Hace unas semanas, en un paseo “montañero” por la Sierra de
Aralar, pude observar el acto más elemental y esencial de un ser vivo: Su
nacimiento.
Era un potrillo y ver algo tan básico y común para la
supervivencia de las especies llego a parecerme asombroso. Nunca lo había visto
en vivo y en directo y ese día me tocó. Ahí estaba yo, en un paraje tan
espectacular con esas colinas verdes llenas de pastos, a mil doscientos metros
de altura en la Sierra de Aralar. Yo, un grupo de yeguas en estado
semi-salvaje, una decena de buitres leonados apostados en unas rocas cercanas,
que esperaban pacientemente poderse dar un festín en caso de que la situación
se torciese y el viento, un viento que te recuerda que un lugar con tanta
belleza puede convertirse en algo muy duro si la Naturaleza se lo propone.

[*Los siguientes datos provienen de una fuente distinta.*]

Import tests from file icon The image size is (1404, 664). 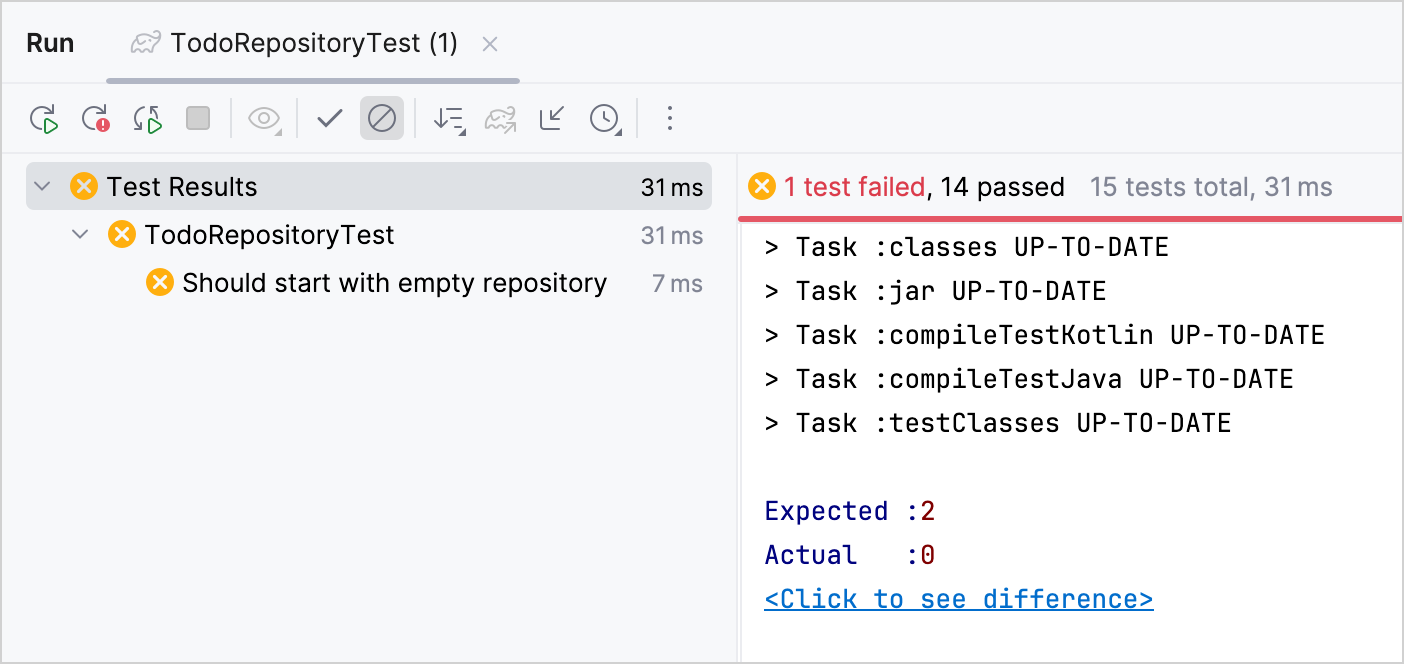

Sentado a escasos tres metros de la yegua observé, ella con
recelo quería alejarse de mí, pero el cansancio y la llegada inminente de su
potrillo la obligaron a confiarse. Fueron cuarenta y cinco minutos de lucha de
la madre y del potrillo, de espera para las otras yeguas y sus potros que no
dejaban de observarnos, sabiendo lo que iba a acontecer. Cuarenta y cinco
minutos en los que me sentí “primitivo”, natural, sin contaminar con tanto
avance tecnológico y tanta evolución técnica. Estaba formando parte de una
escena que se ha venido repitiendo desde el origen de la vida y me di cuenta de
que la estaba destrozando, de que no encajaba, de que parecía un astronauta en
el Pleistoceno. Una cosa es lo que se siente y otra lo que se es. Me miré y vi
mi sofisticada cámara fotográfica, mi GPS enganchado a la hombrera de la
mochila, el reloj suizo en la muñeca izquierda y la pulsera de actividad indicándome
mis constantes, en la muñeca derecha. Me miré y vi mi ropa técnica y mi bastón nórdico
de aleación de aluminio de última generación. Me miré, me levanté y me fui.
Al menos durante cuarenta y cinco minutos me sentí “libre”.